-------- Data to examine
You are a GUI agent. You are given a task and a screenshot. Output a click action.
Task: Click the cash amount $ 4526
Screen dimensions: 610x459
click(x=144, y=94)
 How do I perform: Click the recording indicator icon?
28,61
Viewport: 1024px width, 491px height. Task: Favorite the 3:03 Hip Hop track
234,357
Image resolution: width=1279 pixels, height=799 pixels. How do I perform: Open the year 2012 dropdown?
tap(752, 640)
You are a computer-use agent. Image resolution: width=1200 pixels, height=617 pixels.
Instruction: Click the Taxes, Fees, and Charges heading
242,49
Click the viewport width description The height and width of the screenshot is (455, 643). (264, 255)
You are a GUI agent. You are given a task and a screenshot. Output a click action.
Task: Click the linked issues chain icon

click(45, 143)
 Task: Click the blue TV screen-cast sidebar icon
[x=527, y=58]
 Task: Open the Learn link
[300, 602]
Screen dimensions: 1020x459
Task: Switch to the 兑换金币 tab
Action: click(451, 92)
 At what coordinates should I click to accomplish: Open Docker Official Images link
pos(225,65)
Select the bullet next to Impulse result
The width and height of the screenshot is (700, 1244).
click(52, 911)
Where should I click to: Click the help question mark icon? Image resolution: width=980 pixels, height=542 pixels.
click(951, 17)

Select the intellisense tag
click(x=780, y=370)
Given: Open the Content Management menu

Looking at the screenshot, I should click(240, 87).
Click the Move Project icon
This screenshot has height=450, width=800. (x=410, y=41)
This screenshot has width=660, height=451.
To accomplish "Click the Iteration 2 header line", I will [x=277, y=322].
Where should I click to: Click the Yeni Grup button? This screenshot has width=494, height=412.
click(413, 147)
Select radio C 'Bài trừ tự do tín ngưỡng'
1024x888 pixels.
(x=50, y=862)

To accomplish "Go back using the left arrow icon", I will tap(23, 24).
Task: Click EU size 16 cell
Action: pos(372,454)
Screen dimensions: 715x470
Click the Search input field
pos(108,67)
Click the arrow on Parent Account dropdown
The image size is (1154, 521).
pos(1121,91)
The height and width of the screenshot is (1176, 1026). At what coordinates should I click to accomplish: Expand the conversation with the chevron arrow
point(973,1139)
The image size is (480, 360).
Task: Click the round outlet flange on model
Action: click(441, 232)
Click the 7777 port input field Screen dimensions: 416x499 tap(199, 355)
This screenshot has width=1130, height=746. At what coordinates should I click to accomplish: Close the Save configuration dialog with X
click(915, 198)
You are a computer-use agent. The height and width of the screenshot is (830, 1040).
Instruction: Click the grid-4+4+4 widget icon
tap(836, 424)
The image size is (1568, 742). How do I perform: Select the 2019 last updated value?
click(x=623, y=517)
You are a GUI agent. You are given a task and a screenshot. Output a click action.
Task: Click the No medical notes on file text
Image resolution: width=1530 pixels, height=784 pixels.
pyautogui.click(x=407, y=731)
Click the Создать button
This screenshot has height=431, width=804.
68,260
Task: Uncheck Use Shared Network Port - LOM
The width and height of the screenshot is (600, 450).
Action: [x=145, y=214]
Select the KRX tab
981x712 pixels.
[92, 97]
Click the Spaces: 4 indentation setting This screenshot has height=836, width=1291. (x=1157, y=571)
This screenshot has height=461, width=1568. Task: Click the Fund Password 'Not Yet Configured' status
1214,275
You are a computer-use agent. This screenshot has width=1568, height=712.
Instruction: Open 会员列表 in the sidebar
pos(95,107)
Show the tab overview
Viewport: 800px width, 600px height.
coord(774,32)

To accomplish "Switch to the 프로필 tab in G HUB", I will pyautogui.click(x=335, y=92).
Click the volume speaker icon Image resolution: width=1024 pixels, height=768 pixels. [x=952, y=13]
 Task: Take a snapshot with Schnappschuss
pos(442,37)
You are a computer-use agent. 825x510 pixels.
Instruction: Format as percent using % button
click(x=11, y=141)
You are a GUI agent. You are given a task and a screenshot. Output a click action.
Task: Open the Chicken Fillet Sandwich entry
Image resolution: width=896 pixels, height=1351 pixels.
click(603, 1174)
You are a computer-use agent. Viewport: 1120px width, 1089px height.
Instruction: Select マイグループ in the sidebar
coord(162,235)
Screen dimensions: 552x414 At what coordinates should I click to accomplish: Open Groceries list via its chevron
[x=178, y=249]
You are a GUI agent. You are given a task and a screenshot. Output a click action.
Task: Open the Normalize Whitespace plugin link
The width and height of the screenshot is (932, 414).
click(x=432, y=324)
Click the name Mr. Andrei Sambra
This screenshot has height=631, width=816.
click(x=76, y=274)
----------------
Your assignment: The lines from the one containing "Click the name Mr. Andrei Sambra" through the last line of the records are to be transcribed exactly, with nothing else added.

Completed exercise:
Click the name Mr. Andrei Sambra
This screenshot has height=631, width=816.
click(x=76, y=274)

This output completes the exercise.